Two significant changes made in the Budget introduced further hurdles to be cleared by those looking to claim the relief: first, the shareholder must now also have 5% economic ownership of the company, and secondly, the minimum holding period will be extended.
Prior to 29 October 2018, individuals could qualify for the relief if their economic interest in the shares being sold fell below 5%, because the rules only required shareholders to hold 5% of the voting rights and 5% of the ordinary shares by nominal value. From 29 October 2018, shareholders looking to qualify for entrepreneurs’ relief must now also have a 5% economic interest in the company; this means that they must have the right to 5% of the profits available for distribution to equity holders and to 5% of the assets available for distribution to equity holders on a winding up of the company.
This change will adversely affect shareholders who have held shares with 5% of the voting rights but without 5% of the economic rights in the company (for example holders of growth shares that do not carry entitlements to dividends may not satisfy the economic ownership requirement).
It will prove problematic for a company looking to assure shareholders that entrepreneurs’ relief is available unless a thorough review of its structure and documents is undertaken. This is because the definition of equity holders used in the 5% tests (found in s 158 of the Corporation Tax Act 2010) has the capacity to include holders of certain types of debt, including loan notes. It may therefore now be less than clear whether a shareholder who on the face of it has 5% actually meets the relevant tests. Shareholders should therefore review the waterfall set out in the articles of association and financing of the company to determine whether they will be able to claim entrepreneurs’ relief on a future disposal.

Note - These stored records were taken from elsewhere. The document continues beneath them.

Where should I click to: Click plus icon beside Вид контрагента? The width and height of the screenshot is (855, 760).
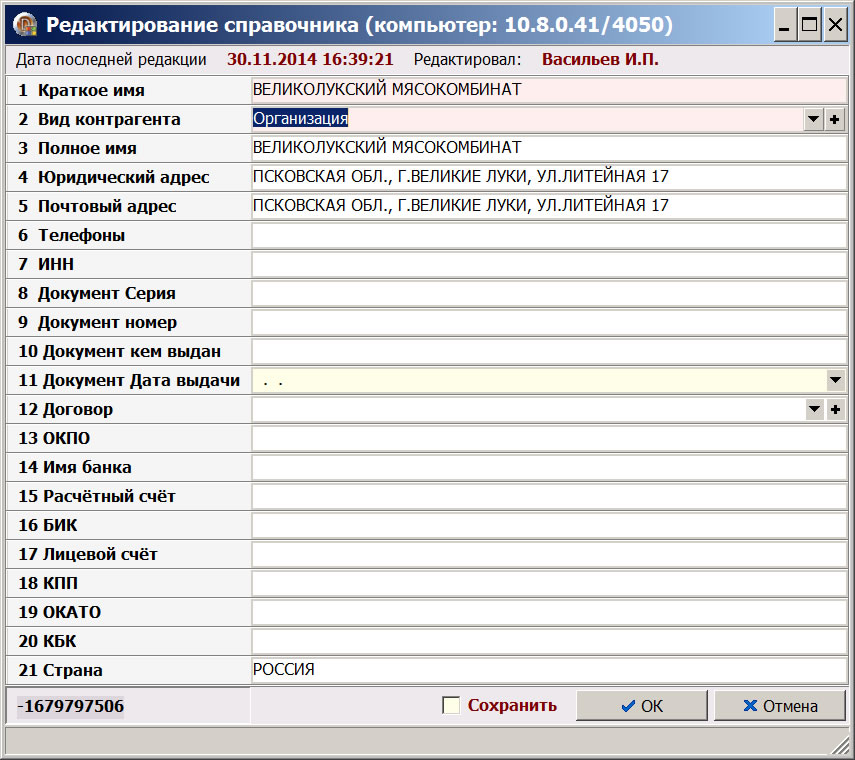pos(836,120)
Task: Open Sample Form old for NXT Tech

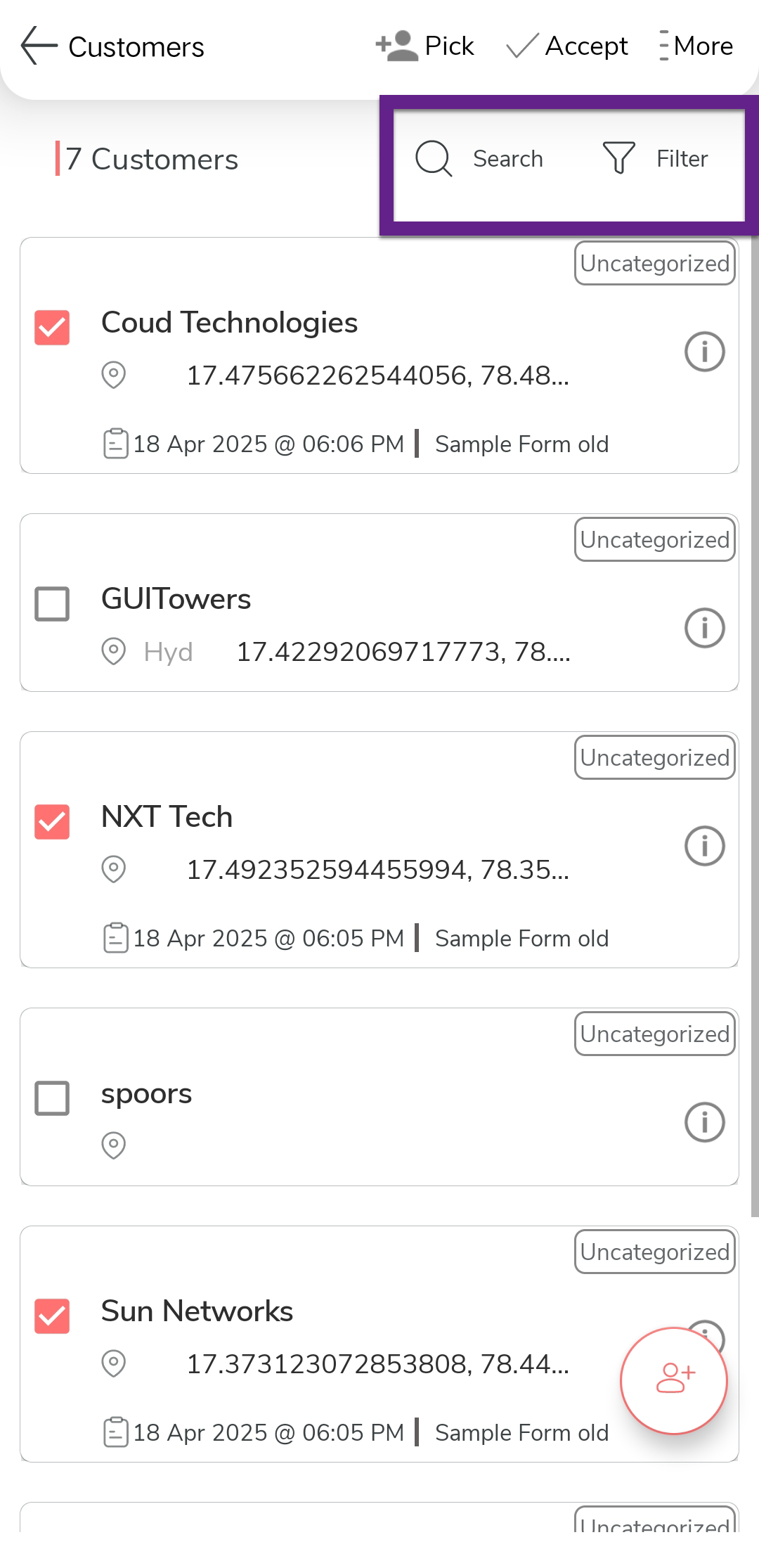Action: [x=521, y=939]
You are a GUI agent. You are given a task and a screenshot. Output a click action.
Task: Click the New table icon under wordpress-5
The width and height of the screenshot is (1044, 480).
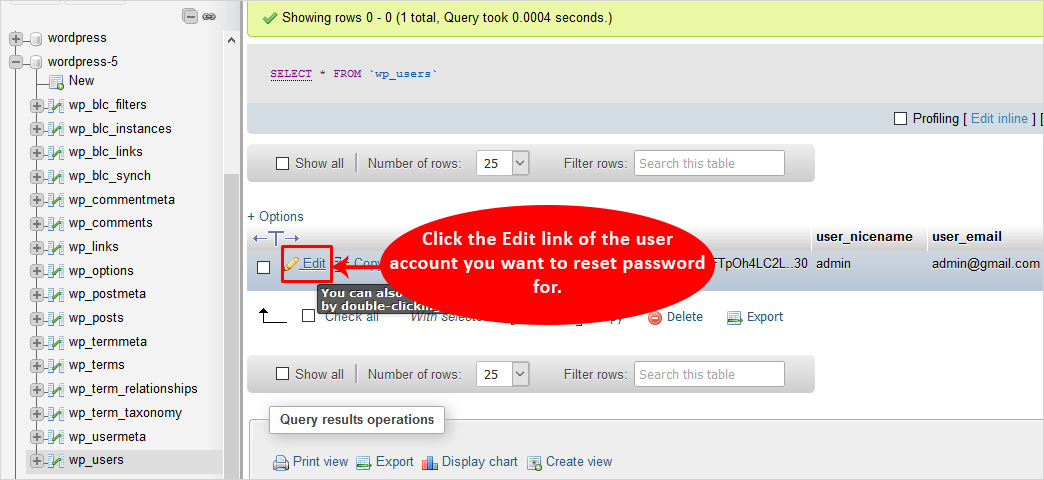tap(57, 81)
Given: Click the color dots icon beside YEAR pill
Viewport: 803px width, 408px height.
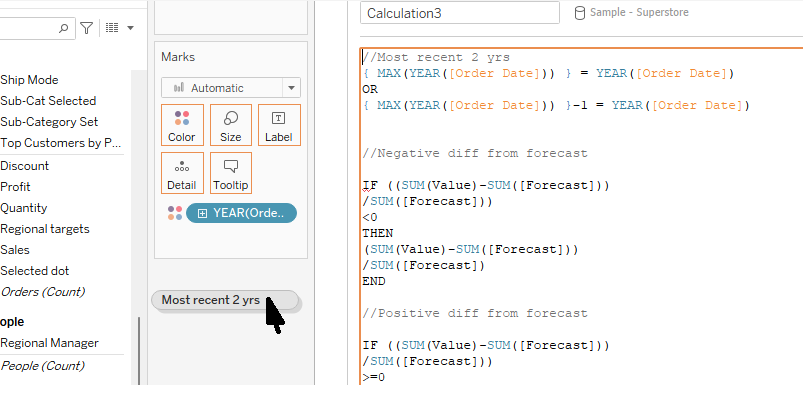Looking at the screenshot, I should 175,213.
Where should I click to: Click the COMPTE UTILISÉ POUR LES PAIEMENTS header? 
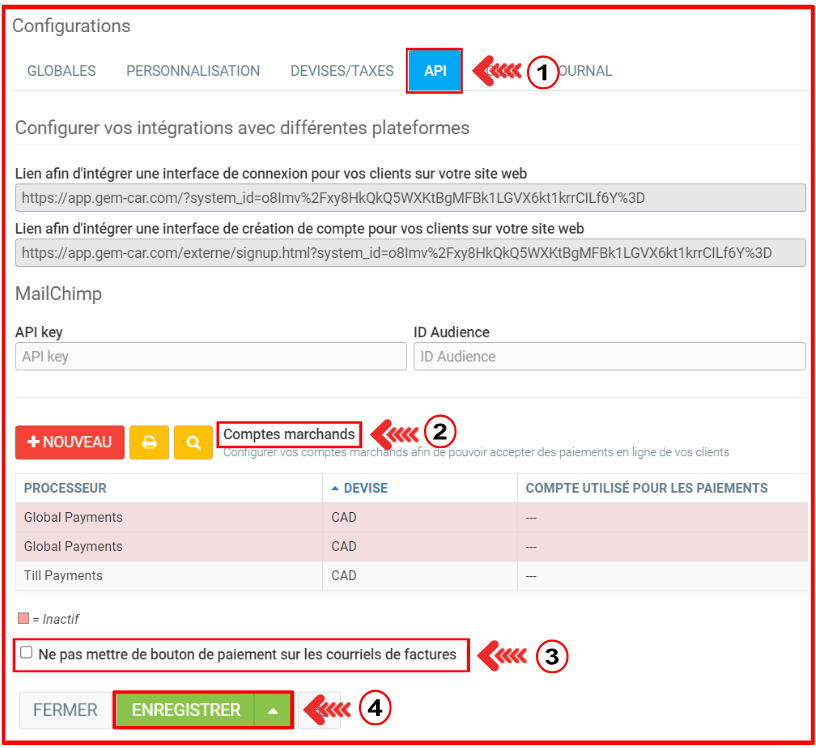[x=646, y=488]
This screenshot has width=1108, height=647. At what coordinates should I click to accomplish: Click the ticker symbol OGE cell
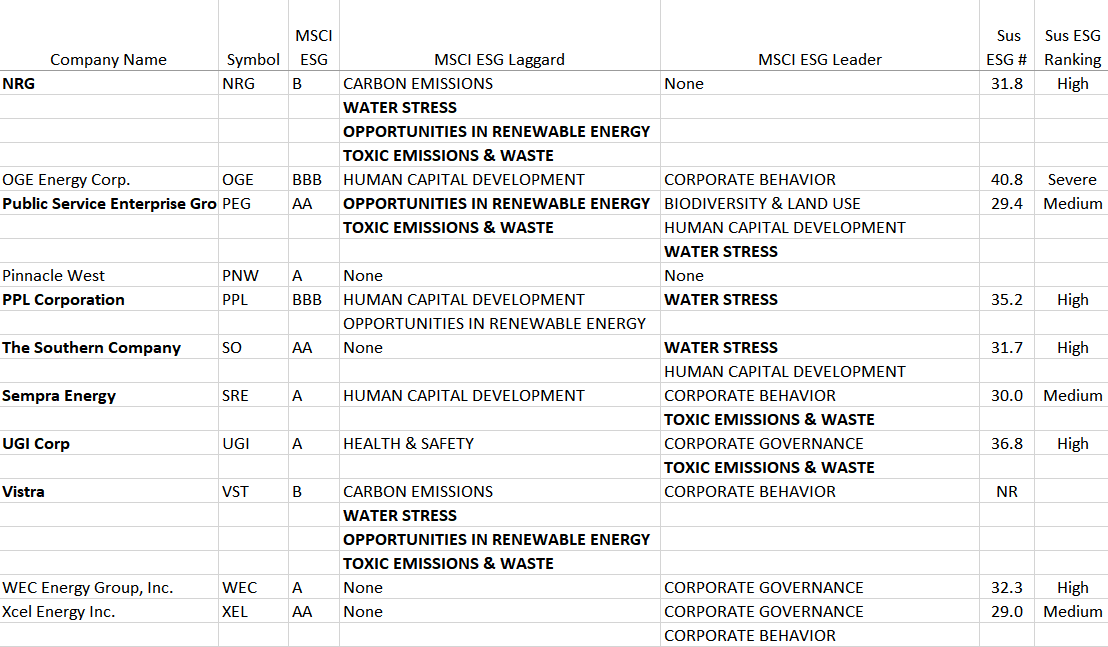point(237,179)
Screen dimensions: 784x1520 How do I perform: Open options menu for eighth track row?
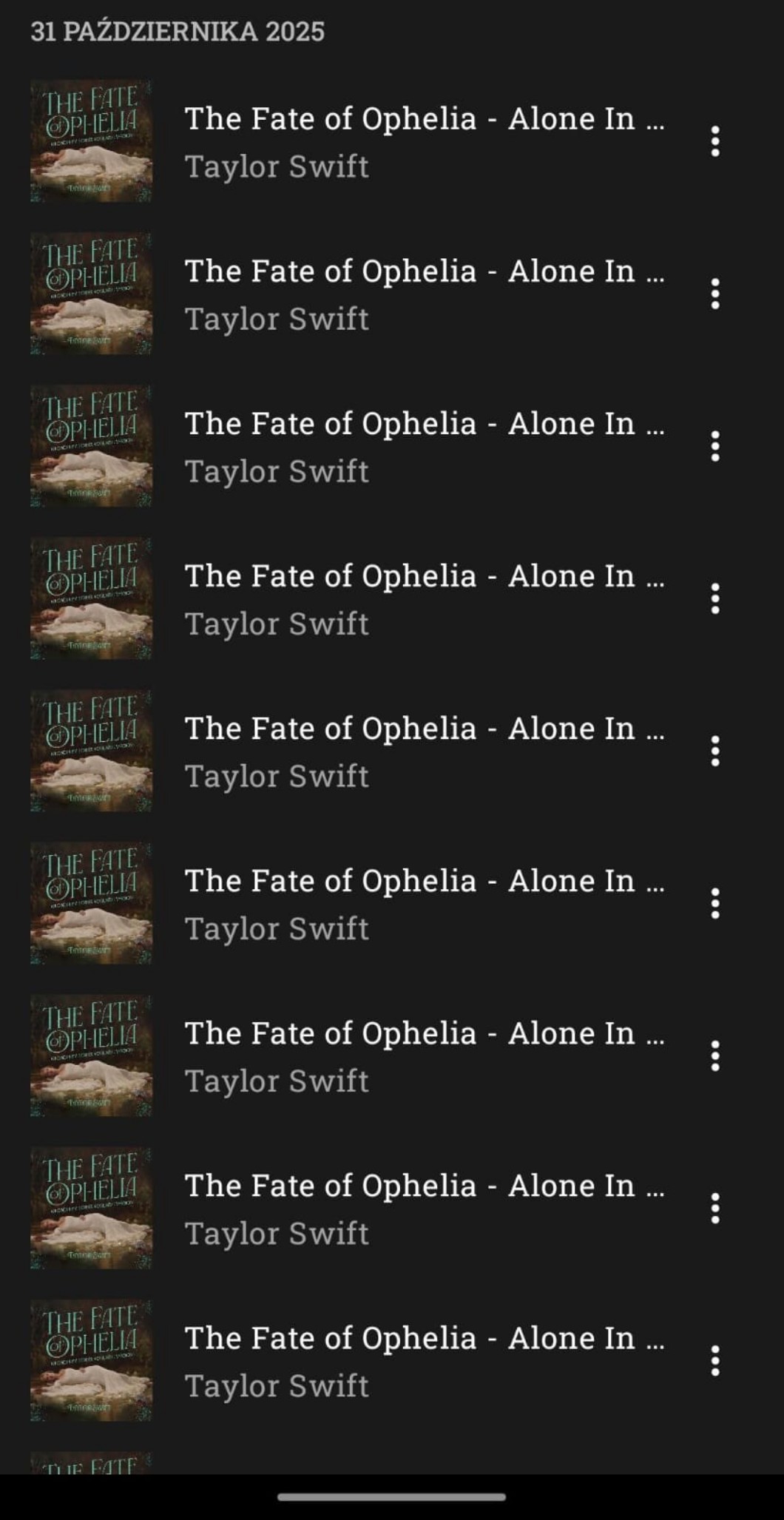click(714, 1208)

In addition, the period for which a shareholder looking to take advantage of entrepreneurs’ relief must meet the relevant conditions will be extended from one year to two years. This change will only affect disposals on or after 6 April 2019.
The extended period also now includes any period during which a shareholder is a sole trader or partner in an unincorporated business, if that business subsequently becomes an incorporated company. This measure corrects the previous perceived unfairness that the entrepreneurs’ relief holding period only started running from the date of incorporation, irrespective of how long the shareholder had previously owned the business in its unincorporated form.
The restrictions are arguably another example of HMRC strengthening its hand in respect of the UK’s tax revenue. Entrepreneurs’ relief costs the exchequer approximately £2.5 billion a year, so it is no surprise HMRC has moved to restrict its scope, particularly with the additional 5% tests. Entrepreneurs will however argue that they add much greater value.
It is also possible to argue that in its pursuit of greater tax revenue and clamping down on avoidance, HMRC has ignored genuine commercial concerns. Many legitimate enterprises are structured so that shareholders with less than a 5% economic interest in the company benefit from entrepreneurs’ relief – for example, founding investors frequently offer venture capital investors distribution waterfalls in articles that favour the fund. These hastily introduced measures would have benefited from consultation to ensure that entirely commercial situations were not caught, but it is clear HMRC did not want to wait and the result is a significantly restricted relief.